Merch for this release:
Compact Disc (CD)

If, like me, your thoughts about the sonic potential of ceramic extends to the occasional percussion solo by your pet smashing a coffee mug, then Melon Sprout will open your mind. Once electronic processes get involved, ceramic becomes a very strange material and the more I listen to Collected Ceramic Memories, the less I think I know about it. It insulates, it conducts; the oldest history museums and newest computer chips are full of the stuff. And yet Collected Ceramic Memories makes it all sound utterly alien—like dropping your favorite mug only to watch it bounce back into your hand—and like the best harsh noise, it envelops you.

R. Pierre
Spectra

Merch for this release:
Compact Disc (CD)

Jungle Gym co-founder Caleb Dravier delivers this icy and inviting new highlight to the enduringly trippy electronic label under his alias R. Pierre.
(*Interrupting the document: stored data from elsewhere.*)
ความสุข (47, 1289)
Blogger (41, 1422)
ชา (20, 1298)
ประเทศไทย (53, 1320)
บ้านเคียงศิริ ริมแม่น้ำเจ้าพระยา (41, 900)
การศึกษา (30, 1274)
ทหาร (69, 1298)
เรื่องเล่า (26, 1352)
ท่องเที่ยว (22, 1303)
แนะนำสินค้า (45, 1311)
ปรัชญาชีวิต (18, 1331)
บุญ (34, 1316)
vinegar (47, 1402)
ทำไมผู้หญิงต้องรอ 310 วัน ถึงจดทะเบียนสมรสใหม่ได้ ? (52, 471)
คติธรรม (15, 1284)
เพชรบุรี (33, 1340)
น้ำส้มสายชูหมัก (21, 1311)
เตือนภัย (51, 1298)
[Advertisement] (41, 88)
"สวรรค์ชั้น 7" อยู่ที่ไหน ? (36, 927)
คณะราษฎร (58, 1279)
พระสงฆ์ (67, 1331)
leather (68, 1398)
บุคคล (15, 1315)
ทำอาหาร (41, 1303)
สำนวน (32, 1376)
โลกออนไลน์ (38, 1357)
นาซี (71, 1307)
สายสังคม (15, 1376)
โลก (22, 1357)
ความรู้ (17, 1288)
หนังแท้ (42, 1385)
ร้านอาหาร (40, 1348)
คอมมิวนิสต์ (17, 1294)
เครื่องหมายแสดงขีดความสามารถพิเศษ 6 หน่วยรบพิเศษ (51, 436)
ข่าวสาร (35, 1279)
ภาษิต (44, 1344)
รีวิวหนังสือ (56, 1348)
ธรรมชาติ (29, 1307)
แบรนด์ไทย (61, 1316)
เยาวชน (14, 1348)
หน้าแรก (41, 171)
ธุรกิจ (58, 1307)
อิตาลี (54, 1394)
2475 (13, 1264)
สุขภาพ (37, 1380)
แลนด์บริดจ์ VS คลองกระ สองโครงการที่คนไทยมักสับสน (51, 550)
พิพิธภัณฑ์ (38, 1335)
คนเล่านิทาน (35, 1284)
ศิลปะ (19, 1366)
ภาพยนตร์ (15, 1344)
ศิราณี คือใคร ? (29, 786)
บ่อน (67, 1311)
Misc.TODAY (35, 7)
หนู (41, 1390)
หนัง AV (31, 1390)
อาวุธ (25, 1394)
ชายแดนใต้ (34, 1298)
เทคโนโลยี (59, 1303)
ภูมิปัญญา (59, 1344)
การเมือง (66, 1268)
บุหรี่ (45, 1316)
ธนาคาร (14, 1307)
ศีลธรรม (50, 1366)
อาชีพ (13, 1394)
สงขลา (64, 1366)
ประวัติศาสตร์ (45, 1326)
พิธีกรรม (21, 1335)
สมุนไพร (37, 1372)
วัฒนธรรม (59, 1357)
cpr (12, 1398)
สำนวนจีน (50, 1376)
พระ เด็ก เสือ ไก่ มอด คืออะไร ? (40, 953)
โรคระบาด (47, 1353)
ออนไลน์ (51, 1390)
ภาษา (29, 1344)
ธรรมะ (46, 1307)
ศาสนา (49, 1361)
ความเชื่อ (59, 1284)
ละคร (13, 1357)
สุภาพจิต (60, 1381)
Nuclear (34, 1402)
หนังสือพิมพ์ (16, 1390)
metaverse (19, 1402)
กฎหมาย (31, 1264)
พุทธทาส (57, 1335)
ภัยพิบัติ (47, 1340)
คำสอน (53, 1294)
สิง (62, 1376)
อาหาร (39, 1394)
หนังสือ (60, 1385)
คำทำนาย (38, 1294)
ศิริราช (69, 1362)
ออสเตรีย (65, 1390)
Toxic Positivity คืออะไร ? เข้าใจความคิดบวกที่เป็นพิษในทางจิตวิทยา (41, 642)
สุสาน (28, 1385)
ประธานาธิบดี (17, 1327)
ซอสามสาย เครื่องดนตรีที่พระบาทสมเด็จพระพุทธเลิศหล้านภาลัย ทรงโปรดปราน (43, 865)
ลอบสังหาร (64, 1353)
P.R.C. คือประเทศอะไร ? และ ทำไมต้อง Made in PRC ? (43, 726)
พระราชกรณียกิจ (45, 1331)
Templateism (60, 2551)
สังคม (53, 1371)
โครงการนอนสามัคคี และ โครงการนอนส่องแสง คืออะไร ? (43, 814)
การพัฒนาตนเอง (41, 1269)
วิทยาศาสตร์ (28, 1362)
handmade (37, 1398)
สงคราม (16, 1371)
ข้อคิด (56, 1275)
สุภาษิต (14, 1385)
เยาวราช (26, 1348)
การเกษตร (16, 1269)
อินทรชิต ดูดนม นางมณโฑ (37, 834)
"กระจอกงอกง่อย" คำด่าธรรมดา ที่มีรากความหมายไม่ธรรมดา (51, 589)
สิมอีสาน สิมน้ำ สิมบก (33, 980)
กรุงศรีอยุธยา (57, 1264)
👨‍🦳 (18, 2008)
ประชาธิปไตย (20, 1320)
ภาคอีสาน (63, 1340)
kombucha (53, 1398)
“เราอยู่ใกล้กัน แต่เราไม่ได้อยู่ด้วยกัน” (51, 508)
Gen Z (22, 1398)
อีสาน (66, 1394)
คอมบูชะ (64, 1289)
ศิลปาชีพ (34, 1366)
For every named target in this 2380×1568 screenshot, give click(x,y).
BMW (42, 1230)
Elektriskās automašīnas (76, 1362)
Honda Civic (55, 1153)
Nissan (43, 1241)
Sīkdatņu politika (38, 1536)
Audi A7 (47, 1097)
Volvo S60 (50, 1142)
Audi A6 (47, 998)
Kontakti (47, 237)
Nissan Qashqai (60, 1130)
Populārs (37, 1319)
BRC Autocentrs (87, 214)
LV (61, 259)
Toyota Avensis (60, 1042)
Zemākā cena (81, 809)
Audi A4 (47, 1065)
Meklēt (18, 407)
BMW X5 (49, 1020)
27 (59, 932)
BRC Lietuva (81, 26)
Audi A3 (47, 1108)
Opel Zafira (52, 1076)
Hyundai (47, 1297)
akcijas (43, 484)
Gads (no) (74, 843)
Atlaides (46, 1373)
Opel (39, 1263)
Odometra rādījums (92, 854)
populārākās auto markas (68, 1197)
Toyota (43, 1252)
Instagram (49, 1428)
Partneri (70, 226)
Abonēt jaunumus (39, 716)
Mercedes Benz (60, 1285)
Spectra is spread across five tracks of lush synths and delicately prickling textures. Every track is titled “Pool,” and every track feels like diving into one. It’s an immensely bright release, right up until the chilling closer “Pool V,” where Dravier turns those same euphoria-inducing textures towards unsettling darkness and horror movie atmosphere. It’s an unexpected twist and ambiguous ending that leaves Spectra all the more alluring.